Underlying activity has been strong, with cash proceeds received during the year of c. £121m and investments made of £137m. OCI had cash on the balance sheet of £163 million at 31 December 2021, representing 17% of NAV, and no debt. Total outstanding commitments at the year-end were £740 million when including the initial commitment to Fund V announced post year-end.
The NAV announcement represents a very strong second half for OCI. A NAV total return of 35% over 2021 compares to the FTSE World Index return of 18.9%, representing a hefty level of outperformance. Over the year, OCI’s discount has narrowed, such that total shareholder returns over 2021 were 48%. Given the reporting lags involved, it will be some time before we are able to put OCI’s performance into context with peers.
OCI aims to be the first institutional investor in a company, and aside from supporting management to grow revenue and earnings rapidly, the team also aim to “professionalise” these businesses, making them ideal subsequent targets for other private equity investors. The recent deal to sell (and reinvest in) TechInsights to CVC Growth Funds, provides evidence that this strategy is working.
OCI has a significant cash balance (17% of NAV at 31/12/2021). Outstanding commitments (at the year end) of £740m may look optically high. However, as we discussed in the Gearing section in our recent note, a good proportion of historic outstanding commitments are unlikely to be called. In our view the €400m commitment to Oakley’s Fund V shows the board’s confidence in future cash flows from realisations and investment activity. The average holding period for Oakley Capital’s investments has been around four years (Source: Oakley Capital), which compares to the average maturity of the current portfolio being between 3.5 – 4 years. To us, this suggests that further realisations cannot be ruled out.
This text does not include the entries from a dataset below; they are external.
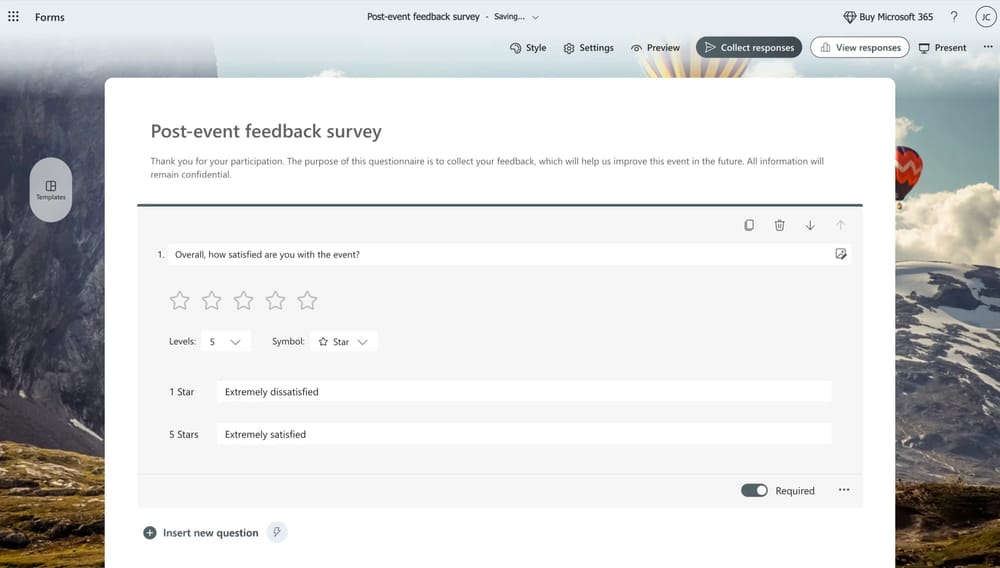
Task: Open the Style menu
Action: 528,47
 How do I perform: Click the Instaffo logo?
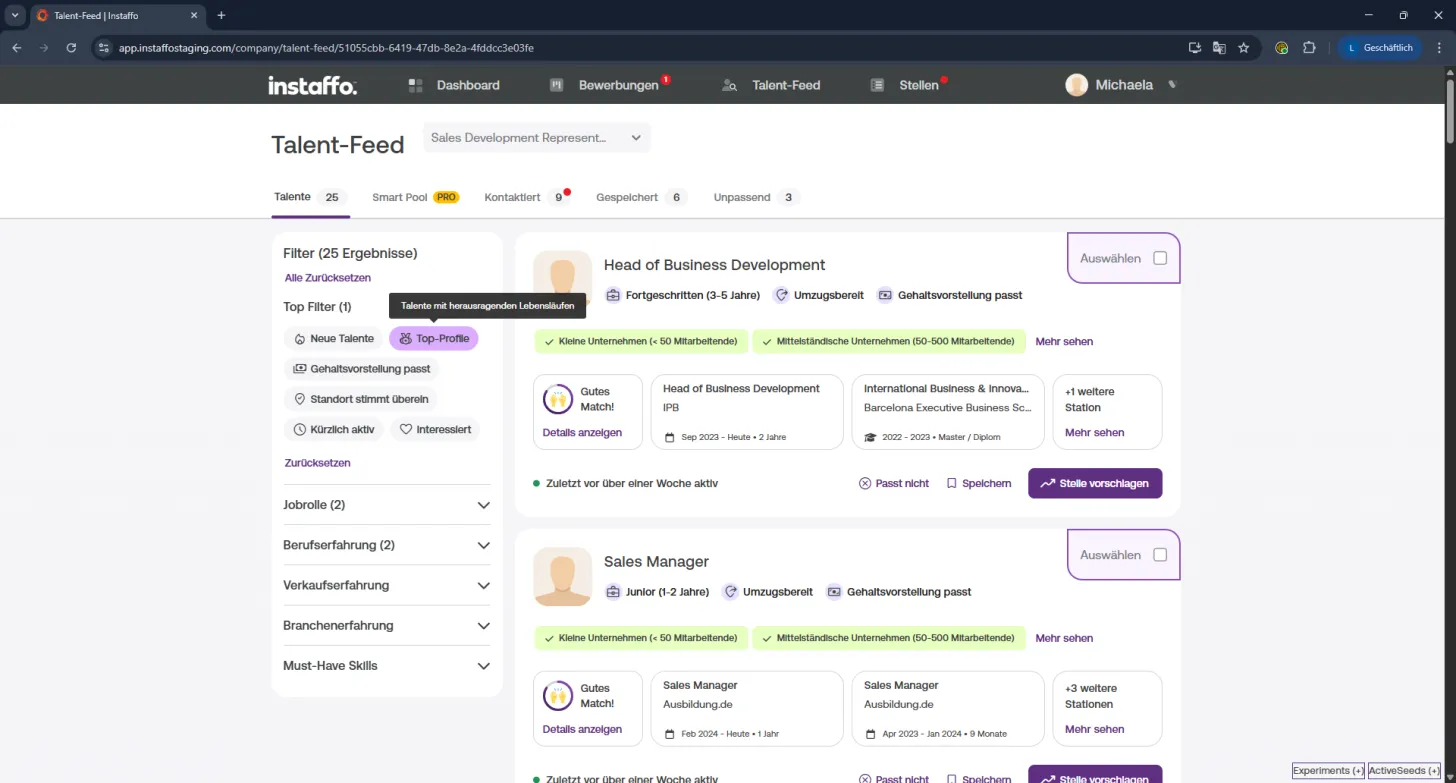click(312, 86)
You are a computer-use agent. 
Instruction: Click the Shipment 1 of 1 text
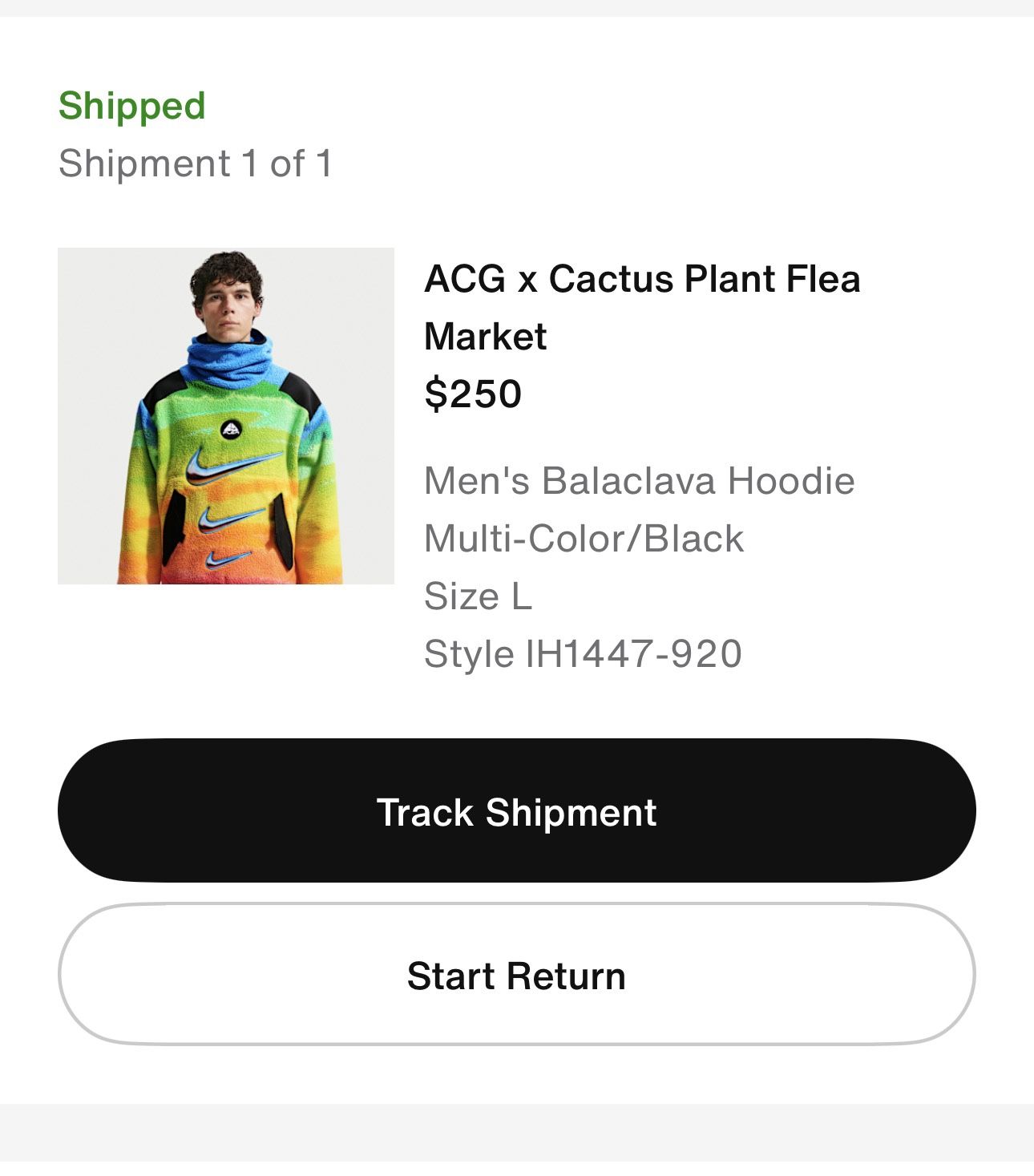coord(195,164)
It is also worth noting that the Fund V commitment is expected to be deployed over the next five years.
We think Oakley’s focus and expertise in specific sectors, its proven ability to source investments (platform or bolt-on) through its proprietary network of entrepreneurs and its discipline in terms of pricing and valuations means OCI is highly differentiated from peers. Despite the share price moving up c. 10% on the day of the announcement (26/01/2022), OCI trades on a discount to the published NAV of 22% (as at 27/01/2022). This represents a big discount in absolute terms and likely relative to peers (once updated NAVs have been announced). We continue to believe that OCI deserves a premium rating to the wider peer group, perhaps more in-line with HgCapital. Going forward, OCI will make quarterly NAV announcements, which we view as a good step forward in helping investors better understand the NAV trajectory, and over time potentially this could be helpful in achieving a narrower discount.
We expect more detail on the underlying portfolio when OCI reports its annual results on Thursday 10 March 2022.